Keywords

1 Introduction and Framework

In this work, the focus is set on depth estimation of binocular and monocular camera systems for autonomous driving in urban areas. For monocular systems with a single input image the issue persists that depth estimation leads to ambiguous results. To overcome this issue predictive models can be used to learn the relationship between images and depth [5]. In stereo vision, two rectified input images provide a remedy for the issue as epipolar geometry can be used to generate disparity maps. The disparity map can than be transferred into depth maps by the given geometric camera relation. Predictive models are capable of learning the stereo matching in an end-to-end fashion while increasing accuracy [6]. Two predictive models define key points of this work. Monodepth2 [5] represents the mono camera-based model whereas 2D-MobileStereoNet (2D-MSNet) [6] is the chosen model for stereo matching. Both models are characterized by low hardware requirements and are therefore suitable for vehicle-related application. The baseline of the analysis is a geometric approach which uses camera extrinsics and inverse projection to determine metric object depth [3]. For all depth estimation approaches we use a Python Framework, the original algorithm repositories and the Kitti tracking multi-object dataset [4] as image source.
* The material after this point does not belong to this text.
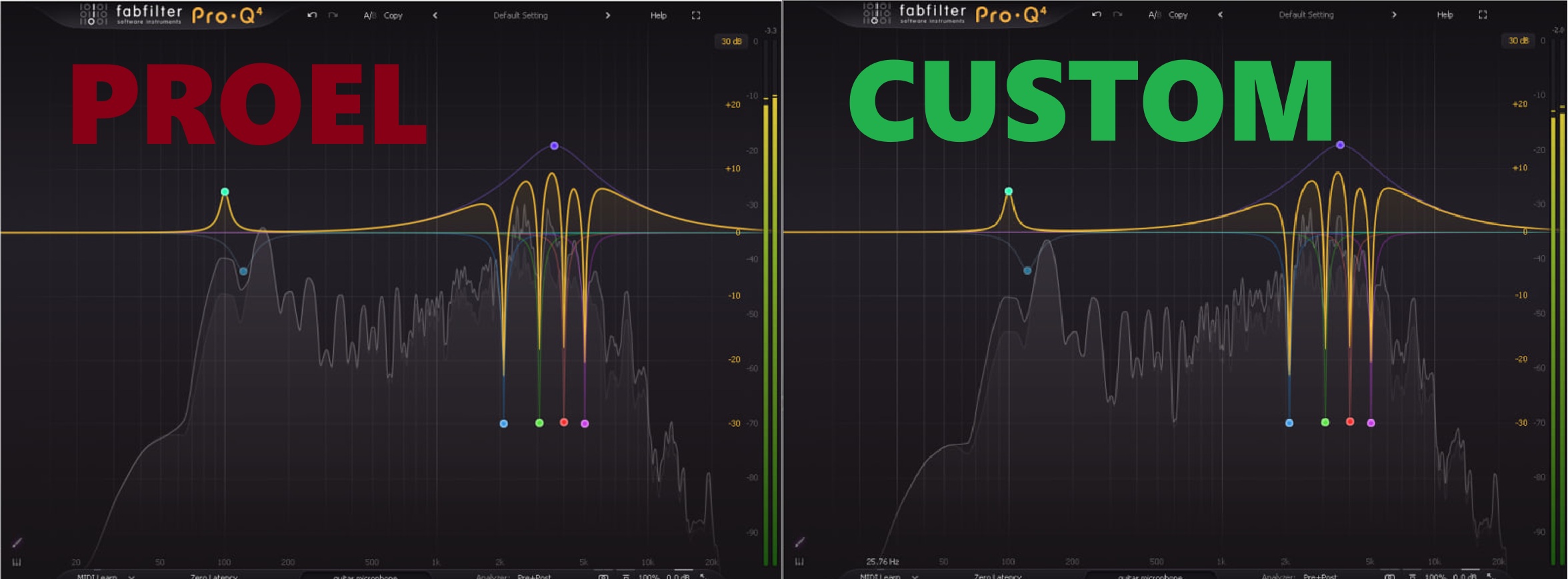This screenshot has width=1568, height=579.
Task: Show piano keyboard display in PROEL window
Action: [17, 562]
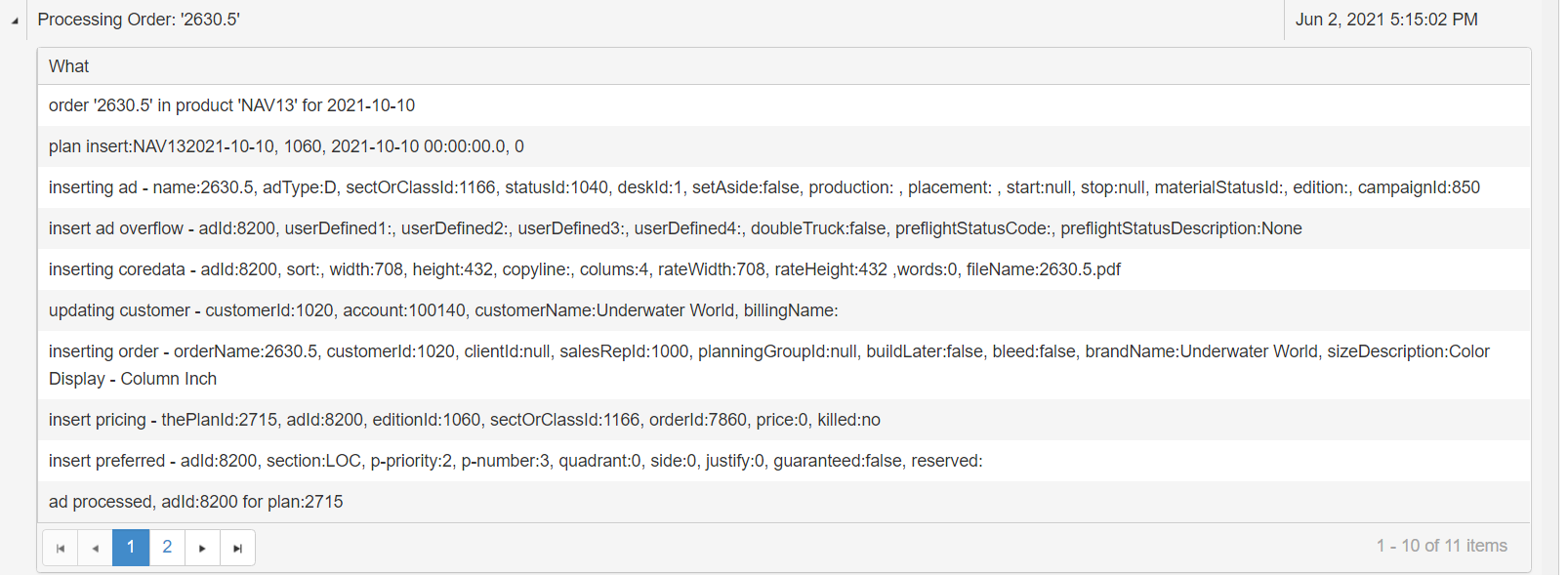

The 2D object detection information is taken from the dataset and used to locate and classify a filtered object class subset consisting of vehicles, pedestrians and bicycles.

2 Methodology

To infer metric object depth, any lens distortion must be removed from input images. Afterwards the image is processed by the stated depth estimation algorithms in Sect. 1. As an evaluation basis, we use trained models. For Monodepth2 the model “mono+stereo \(640\times 192\)” is selected and for 2D-MSNet the model “SF + DS + KITTI2015”. The resulting disparity maps from the deep-learning models are converted to metric depth maps by scaling known from the camera setup. The given ground truth object detection results are used in parallel to generate a list of reference points and bounding box properties per image. Using these object reference points as index for depth maps results in metric depth per object. Figure 1 visualizes exemplary inference output for both deep-learning based approaches and details the the different referent points chosen. The lower reference point is only used for the rule-based inverse perspective mapping (IPM) since the used algorithm projects the pixel coordinates into the camera reference frame. The assumption that each reference point is located on the road plane solves the ambiguity of the inverse projection. Since the rule-based distance estimation is affected by the vehicles dynamics, we use the given pitch and roll angles by the dataset to compensate vehicle movement [3]. After depth estimation for each of the 21 data splits, we filter truncated and occluded objects and calculate the absolute error based on ground truth LiDAR depth maps per chosen distance intervals.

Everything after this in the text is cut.